Chukwa has the managing aspect open ended, and it could be added by
using zookeeper to keep track of collector list, in 5 minutes.  With
hope, there may be more experience sharing and collaboration among
Flume and Chukwa.

regards,
Eric

Friday, February 14, 2014

Java Hadoop: Reducer Key counter-intuitive behavior

One of the more curious gotchas once you're into the Hadoop Developer career, is a funny counter-intuitive behaviour that occurs in the Java Reducer.

A SecondarySort example to illustrate


Suppose you have a dataset such as the typical Stock Market data:

Stock  Timestamp  Price

GOOG 2014-02-14 15:51  1000.0
GOOG 2014-02-14 15:52  1001.3
GOOG 2014-02-14 15:53  1001.2
...

Of course with different stocks, not only GOOG. And of course again, not necessarily sorted.

You want to sort by <Stock, Timestamp> to properly do your calculations of how fast GOOG stocks are rising (they never go down, do they?). In other words, you want to know the differences between each and the next so you can draw a slope curve to show off in front of your significant other.

You would make a composite Key including Stock and Timestamp. Call it CompositeKey, implement their toString as the concatenation of the two values, and everything else as you should. I omit this code for brevity.
You would perform a secondary sort so you receive in each reducer your key, with all the values gathered.


public void reduce( CompositeKey key, Iterable<DoubleWritable> values), Context context)
      throws IOException, InterruptedException 
{
    double price = -1;
    for(DoubleWritable value: values) {
        if(price = -1)
            price = value.get();
        double difference = value.get() - price; 
        context.write(key, new DoubleWritable(difference)));
    }
}

Here we should be emitting something like:

GOOG 2014-02-14 15:51  0
GOOG 2014-02-14 15:52  1.3
GOOG 2014-02-14 15:53  -0.1

Are we really doing so?


Look at the variable key.
We are iterating the values. But apparently we are not iterating the key. Inside the reducer, the object key seems to be untouched, unchanged. So, according to regular intuition and Java standards, we should be emitting the same key every time (that would be, for example, the first key, <GOOG, 2014-02-14 15:51> ). So for a non-hadoop Java programmer, the output should be something like:

GOOG 2014-02-14 15:51  0
GOOG 2014-02-14 15:51  1.3
GOOG 2014-02-14 15:51  -0.1

So why does the above code works?
It does because of the iterability on the values.
With each new iteration over the values, the values obviously change. But also does the key: when calling next() method, the key object is also updated.
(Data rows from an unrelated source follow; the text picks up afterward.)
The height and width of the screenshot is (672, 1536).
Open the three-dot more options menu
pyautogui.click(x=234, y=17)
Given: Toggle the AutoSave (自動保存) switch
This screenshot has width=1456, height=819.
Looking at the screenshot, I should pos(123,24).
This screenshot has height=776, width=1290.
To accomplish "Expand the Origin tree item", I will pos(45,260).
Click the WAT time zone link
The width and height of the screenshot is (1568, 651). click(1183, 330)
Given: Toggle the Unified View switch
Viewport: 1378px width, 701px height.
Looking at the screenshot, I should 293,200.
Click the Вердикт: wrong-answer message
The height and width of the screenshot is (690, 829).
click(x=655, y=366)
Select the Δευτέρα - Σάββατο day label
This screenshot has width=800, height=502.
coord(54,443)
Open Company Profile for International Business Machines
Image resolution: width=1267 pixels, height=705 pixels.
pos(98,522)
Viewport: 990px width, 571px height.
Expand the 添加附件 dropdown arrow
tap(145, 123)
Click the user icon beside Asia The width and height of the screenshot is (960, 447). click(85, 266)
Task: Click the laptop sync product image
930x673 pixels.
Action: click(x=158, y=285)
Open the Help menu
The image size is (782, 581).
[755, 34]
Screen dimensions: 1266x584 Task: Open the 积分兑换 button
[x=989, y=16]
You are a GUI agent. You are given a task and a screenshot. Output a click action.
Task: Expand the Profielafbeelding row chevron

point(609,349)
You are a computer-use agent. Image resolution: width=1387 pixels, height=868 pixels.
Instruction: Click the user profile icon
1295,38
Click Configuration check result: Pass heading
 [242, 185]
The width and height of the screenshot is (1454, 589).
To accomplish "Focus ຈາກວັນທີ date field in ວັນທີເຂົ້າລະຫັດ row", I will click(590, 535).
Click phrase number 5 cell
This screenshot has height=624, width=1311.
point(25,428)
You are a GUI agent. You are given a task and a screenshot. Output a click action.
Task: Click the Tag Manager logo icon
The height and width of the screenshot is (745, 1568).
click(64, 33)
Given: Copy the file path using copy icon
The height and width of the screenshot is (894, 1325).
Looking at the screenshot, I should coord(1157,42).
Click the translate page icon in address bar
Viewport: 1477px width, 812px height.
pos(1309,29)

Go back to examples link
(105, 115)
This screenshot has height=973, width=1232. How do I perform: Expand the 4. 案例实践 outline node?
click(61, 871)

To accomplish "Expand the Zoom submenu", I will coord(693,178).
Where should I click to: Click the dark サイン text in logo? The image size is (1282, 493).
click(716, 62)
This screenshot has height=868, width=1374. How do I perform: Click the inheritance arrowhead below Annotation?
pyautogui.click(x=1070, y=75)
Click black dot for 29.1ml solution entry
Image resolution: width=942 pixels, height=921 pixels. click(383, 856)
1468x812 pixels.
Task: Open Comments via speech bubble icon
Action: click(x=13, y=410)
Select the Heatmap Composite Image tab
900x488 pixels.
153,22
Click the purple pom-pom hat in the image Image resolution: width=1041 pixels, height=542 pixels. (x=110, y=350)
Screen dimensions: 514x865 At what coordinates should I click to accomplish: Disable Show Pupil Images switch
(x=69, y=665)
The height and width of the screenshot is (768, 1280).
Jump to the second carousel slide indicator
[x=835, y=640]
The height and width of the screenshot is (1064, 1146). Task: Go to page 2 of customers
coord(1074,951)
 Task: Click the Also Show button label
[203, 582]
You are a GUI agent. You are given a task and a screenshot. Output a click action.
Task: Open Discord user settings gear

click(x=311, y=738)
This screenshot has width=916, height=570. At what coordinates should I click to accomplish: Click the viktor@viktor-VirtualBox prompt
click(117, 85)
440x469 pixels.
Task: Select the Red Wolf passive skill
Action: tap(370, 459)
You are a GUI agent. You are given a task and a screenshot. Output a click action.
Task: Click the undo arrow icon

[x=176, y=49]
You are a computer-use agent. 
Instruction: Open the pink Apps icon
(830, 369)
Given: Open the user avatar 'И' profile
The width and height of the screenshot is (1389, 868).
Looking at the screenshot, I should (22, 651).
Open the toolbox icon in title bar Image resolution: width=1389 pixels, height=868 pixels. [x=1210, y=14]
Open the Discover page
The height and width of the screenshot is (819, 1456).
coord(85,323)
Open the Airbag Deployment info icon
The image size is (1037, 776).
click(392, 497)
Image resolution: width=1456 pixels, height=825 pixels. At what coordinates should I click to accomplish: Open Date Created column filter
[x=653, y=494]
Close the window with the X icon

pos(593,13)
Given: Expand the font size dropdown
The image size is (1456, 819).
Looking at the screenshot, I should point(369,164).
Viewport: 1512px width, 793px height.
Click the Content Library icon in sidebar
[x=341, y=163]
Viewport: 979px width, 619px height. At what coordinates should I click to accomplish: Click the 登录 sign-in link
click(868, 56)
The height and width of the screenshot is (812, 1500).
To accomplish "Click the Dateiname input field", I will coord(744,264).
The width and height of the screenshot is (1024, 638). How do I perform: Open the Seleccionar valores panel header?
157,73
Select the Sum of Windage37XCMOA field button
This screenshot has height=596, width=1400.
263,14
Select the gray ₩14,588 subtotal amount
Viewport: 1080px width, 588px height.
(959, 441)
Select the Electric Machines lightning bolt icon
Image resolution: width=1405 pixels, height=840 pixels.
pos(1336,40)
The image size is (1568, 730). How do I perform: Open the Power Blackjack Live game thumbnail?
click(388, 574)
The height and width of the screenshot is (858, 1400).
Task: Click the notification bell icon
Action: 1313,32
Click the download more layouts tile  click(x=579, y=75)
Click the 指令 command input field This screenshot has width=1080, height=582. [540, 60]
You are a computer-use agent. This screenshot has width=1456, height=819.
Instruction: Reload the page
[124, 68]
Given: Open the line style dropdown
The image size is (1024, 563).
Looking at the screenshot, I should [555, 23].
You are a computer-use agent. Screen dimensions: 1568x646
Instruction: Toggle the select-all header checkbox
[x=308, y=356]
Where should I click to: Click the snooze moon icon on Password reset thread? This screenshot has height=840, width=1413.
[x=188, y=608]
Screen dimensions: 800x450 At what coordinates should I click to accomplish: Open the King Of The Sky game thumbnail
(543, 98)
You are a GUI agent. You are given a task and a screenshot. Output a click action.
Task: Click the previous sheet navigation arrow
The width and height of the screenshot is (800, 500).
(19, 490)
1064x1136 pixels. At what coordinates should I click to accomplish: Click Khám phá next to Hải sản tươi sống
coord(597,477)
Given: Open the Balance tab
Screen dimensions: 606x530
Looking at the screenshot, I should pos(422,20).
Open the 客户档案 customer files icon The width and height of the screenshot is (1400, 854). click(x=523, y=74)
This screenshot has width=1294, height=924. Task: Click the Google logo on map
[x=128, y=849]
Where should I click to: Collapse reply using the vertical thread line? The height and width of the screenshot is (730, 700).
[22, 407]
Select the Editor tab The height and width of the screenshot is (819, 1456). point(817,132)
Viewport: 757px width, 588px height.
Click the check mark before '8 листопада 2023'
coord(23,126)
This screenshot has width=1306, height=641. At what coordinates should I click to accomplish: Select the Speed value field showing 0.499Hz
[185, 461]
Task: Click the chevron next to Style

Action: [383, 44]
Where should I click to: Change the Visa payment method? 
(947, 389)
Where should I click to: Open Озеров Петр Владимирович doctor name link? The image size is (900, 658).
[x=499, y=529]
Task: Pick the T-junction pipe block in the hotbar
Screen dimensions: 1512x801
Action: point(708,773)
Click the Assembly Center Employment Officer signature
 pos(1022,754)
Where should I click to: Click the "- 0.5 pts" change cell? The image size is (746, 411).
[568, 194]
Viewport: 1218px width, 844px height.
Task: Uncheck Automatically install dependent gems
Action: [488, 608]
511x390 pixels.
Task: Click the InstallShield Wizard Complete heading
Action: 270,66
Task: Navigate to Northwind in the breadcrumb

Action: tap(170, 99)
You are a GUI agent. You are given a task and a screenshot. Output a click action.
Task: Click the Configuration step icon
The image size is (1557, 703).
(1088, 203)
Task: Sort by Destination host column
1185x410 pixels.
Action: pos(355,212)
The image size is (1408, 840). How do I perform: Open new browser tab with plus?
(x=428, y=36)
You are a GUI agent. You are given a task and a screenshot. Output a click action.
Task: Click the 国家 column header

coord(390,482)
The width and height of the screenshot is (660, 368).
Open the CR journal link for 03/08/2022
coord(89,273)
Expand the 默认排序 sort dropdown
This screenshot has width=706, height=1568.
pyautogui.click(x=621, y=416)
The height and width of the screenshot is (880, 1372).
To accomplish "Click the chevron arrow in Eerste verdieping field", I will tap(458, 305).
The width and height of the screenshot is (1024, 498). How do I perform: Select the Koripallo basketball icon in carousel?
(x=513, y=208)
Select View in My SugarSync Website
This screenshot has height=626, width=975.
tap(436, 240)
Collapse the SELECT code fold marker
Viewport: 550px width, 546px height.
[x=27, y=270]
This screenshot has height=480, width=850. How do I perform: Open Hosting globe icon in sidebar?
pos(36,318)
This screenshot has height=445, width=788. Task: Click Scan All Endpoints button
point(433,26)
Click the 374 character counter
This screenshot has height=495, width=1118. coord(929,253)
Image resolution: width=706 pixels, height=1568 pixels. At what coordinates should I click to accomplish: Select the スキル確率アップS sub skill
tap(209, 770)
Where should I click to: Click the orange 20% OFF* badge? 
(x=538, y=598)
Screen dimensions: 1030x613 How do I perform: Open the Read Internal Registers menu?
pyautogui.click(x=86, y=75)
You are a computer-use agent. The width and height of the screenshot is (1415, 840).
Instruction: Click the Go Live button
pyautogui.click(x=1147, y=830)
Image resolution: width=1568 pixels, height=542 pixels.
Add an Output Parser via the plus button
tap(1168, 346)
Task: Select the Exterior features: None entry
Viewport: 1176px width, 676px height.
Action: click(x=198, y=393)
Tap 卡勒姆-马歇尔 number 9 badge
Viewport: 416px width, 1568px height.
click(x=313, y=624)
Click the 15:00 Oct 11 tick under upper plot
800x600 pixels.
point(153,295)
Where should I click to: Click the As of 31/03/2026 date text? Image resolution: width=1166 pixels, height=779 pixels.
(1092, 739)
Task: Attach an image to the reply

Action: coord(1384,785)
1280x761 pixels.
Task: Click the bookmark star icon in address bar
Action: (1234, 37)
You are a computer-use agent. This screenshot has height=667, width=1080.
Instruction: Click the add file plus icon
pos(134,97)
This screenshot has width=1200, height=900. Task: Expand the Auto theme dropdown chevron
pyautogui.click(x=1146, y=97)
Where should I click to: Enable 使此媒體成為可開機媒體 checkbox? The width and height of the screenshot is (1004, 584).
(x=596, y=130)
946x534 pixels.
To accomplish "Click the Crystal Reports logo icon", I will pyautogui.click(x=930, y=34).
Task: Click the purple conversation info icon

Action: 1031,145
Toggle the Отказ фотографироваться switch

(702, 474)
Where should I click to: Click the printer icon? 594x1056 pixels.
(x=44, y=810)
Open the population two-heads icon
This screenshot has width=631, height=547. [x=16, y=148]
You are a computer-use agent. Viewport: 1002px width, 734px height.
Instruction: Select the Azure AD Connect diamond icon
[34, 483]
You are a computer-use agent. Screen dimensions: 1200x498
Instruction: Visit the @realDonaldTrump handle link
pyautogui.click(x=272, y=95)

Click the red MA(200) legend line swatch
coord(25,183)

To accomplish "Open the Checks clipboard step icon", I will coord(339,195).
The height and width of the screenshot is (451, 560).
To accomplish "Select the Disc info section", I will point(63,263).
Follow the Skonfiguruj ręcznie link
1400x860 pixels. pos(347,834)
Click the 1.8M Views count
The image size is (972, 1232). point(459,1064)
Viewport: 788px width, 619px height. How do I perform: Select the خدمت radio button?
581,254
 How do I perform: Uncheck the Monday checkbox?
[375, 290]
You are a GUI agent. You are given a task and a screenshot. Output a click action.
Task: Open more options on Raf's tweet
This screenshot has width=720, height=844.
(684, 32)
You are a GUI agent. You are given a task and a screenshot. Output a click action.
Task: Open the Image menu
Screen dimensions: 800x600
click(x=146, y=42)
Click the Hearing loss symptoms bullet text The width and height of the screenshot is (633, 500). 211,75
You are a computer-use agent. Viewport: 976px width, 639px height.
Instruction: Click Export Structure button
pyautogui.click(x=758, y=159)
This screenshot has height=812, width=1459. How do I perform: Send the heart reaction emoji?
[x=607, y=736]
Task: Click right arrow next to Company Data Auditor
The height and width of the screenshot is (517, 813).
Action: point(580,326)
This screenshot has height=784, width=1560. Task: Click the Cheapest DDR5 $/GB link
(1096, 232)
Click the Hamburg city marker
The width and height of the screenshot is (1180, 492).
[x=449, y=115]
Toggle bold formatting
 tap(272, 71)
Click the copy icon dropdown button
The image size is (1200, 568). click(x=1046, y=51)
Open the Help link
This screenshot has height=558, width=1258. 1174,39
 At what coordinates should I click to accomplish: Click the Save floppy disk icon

Why is this not made explicit? This is a good question. And I bet this is a question that appears in many introductory Hadoop courses from those curious enough as to take the steps to delve into Hadoop's guts.

What if this is what I want?


If you would want to keep keys (something you may have to ask yourself twice), you can only do it by performing a deep copy (or hard clone). You can do this elegantly by implementing the clone() method in your CompositeKey, and returning a newly created object and deep-copying there the attributes.